Ever since Adam Smith wrote his Wealth of Nations, economists have been trying to figure out what exactly wealth is. In Das Kapital, Karl Marx takes his stab at the question. He looks at the commodity, the way objects for sale embody the labor that went into them, and then moves to analyzing the sale of labor-power as the special commodity able to create value. That's where he finds the origins of surplus-value, the procurement of which is the goal of capitalists.
Questions About Wealth
- How does the wealth of society appear as an immense collection of commodities? Give examples. Does the wide availability of products to purchase improve your standard of living, and if so, is that worth the continuation of capitalism?
- Give a real-life example of the C-M-C process and a real-life example of the M-C-M' process.
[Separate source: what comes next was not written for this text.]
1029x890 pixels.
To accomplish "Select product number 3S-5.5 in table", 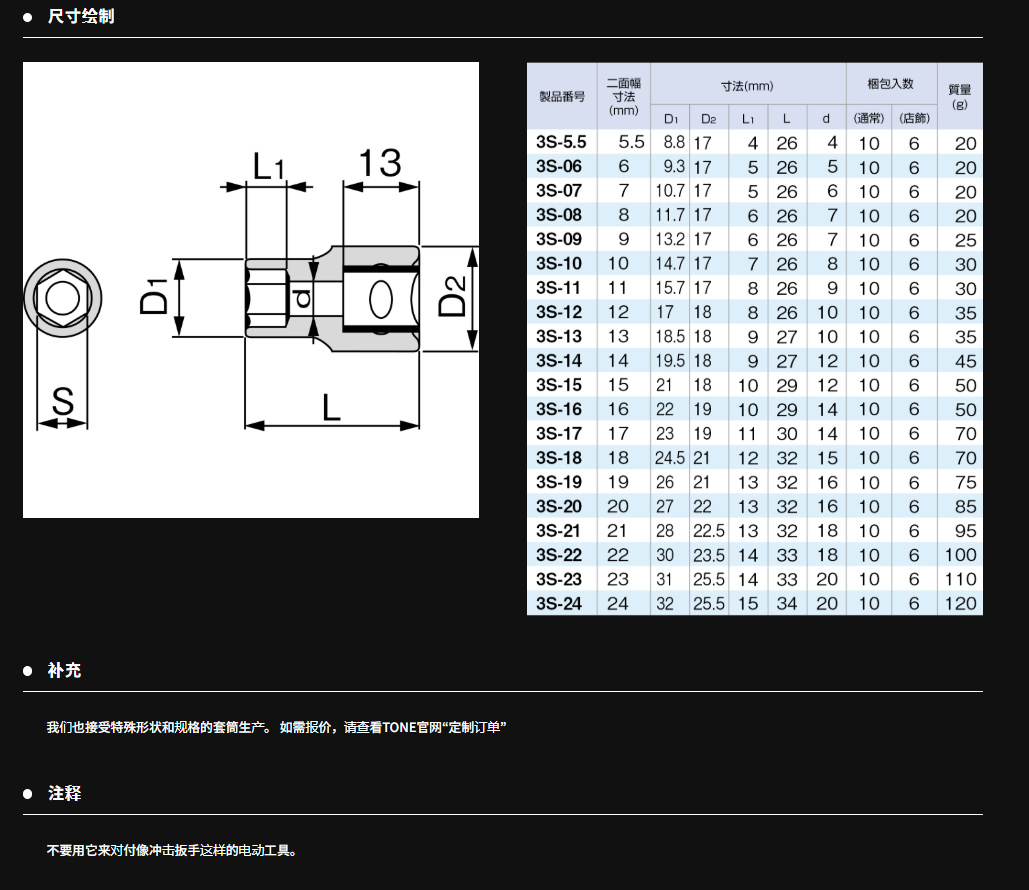I will coord(560,143).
Do you engage in either? How might goods and services be provided if neither process took place, that is, if there were no buying and selling?
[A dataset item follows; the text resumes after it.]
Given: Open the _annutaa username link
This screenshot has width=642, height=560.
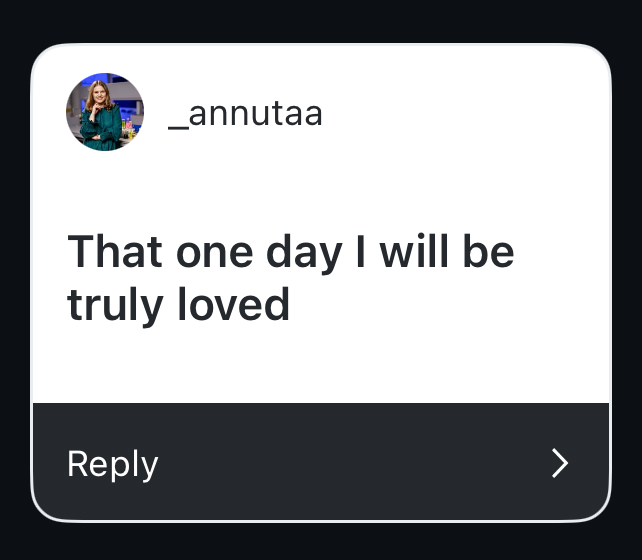Looking at the screenshot, I should (x=245, y=113).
- Explain how surplus-value is created. What if the concept of the means of sustenance (food, clothing, shelter) were expanded to include the maximum amount of all types of commodities (such as luxury goods)? Would there still be surplus-value?
- Explain what commodity fetishism is. When you look at an item for sale on the grocery store shelf, what do you think and feel about it? Do you associate it with its price tag? Do you associate it with the lives of the workers who made it? What's revealed plainly by the existence of the commodity of the grocery store shelf, and what's hidden?
Chew on This
Marx is right: the exploitation of workers—making them produce more value than they themselves are worth—is the source of surplus-value in capitalism.
Marx is wrong: the exploitation of workers—making them produce more value than they themselves are worth—isn't the source of surplus-value in capitalism, or it's only part of the story.